2 Disturbi visivi sono stati riportati principalmente all’inizio del trattamento e sono correlati alle modifiche della glicemia e sono dovuti ad un’alterazione temporanea della turgidità e dell’indice di rifrazione del cristallino come osservato con altri agenti ipoglicemizzanti.
3 In studi clinici controllati l’incidenza di segnalazioni di insufficienza cardiaca riportate con il trattamento con pioglitazone è stata la stessa osservata nei gruppi trattati con placebo, metformina e sulfonilurea, ma era aumentata quando pioglitazone è stato utilizzato in terapia di associazione con insulina. In uno studio su pazienti con malattia macrovascolare maggiore pre-esistente, l’incidenza di insufficienza cardiaca grave è stata dell’1,6% più alta con pioglitazone rispetto al placebo, quando aggiunti ad una terapia che includeva insulina. Tuttavia, ciò non ha comportato un aumento nella mortalità in questo studio. In questo studio, in pazienti che hanno ricevuto pioglitazone ed insulina, è stata osservata una più alta percentuale di pazienti con insufficienza cardiaca in quelli con età ≥ 65 anni, rispetto a pazienti con meno di 65 anni (9,7% rispetto a 4,0%). In pazienti in terapia con insulina senza pioglitazone, l’incidenza di insufficienza cardiaca è stata di 8,2% nei pazienti con età ≥ 65 anni, rispetto a 4,0% in pazienti con meno di 65 anni. È stata riportata insufficienza cardiaca durante la commercializzazione di pioglitazone, e più frequentemente quando pioglitazone è stato usato in associazione con insulina o in pazienti con storia di insufficienza cardiaca (vedere paragrafo 4.4).

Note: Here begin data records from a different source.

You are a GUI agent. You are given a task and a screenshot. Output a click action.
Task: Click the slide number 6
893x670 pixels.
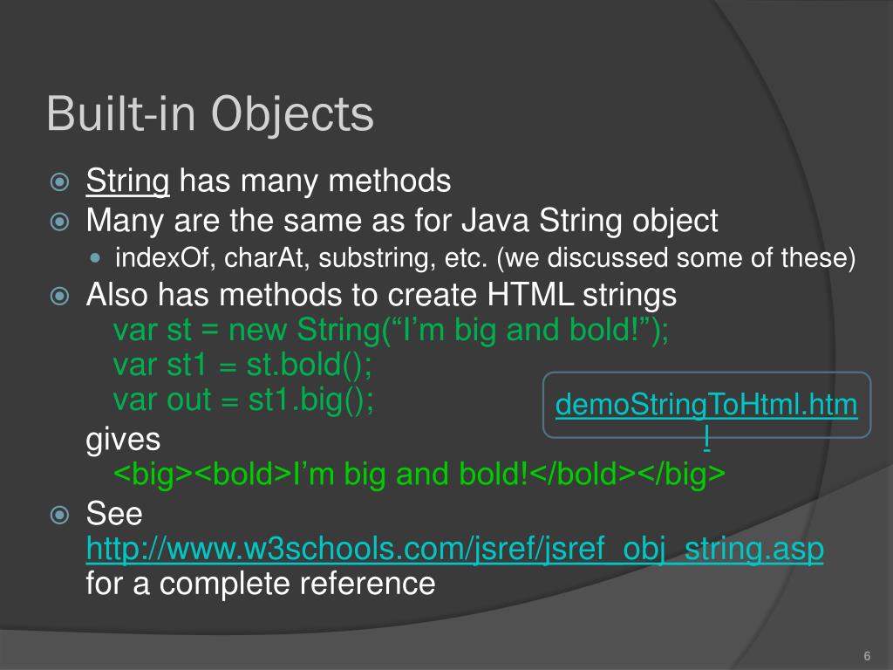pyautogui.click(x=868, y=656)
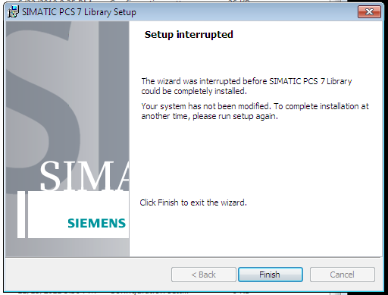Select the title bar text SIMATIC PCS 7 Library Setup
The image size is (388, 295).
[x=79, y=12]
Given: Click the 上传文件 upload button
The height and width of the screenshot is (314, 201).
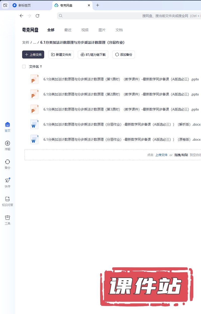Looking at the screenshot, I should coord(33,55).
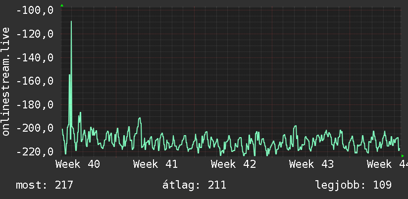Click the green arrow atop the Y axis
Screen dimensions: 408x199
click(x=62, y=5)
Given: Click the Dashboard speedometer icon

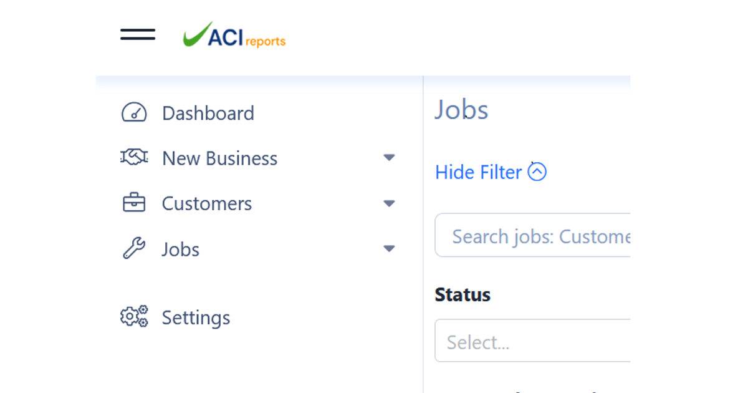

4 È stata condotta un’analisi cumulativa delle reazioni avverse di fratture ossee riportate da studi clinici randomizzati, controllati verso medicinale di confronto, in doppio cieco in oltre 8.100 pazienti trattati con pioglitazone e 7.400 trattati con medicinale di confronto per un periodo superiore ai 3,5 anni. Un’incidenza più elevata di fratture è stata osservata nelle donne trattate con pioglitazone (2,6%) rispetto a quelle trattate con medicinale di confronto (1,7%). Non è stato osservato alcun aumento dell’incidenza di fratture negli uomini trattati con pioglitazone (1,3%) rispetto a quelli trattati con medicinale di confronto (1,5%).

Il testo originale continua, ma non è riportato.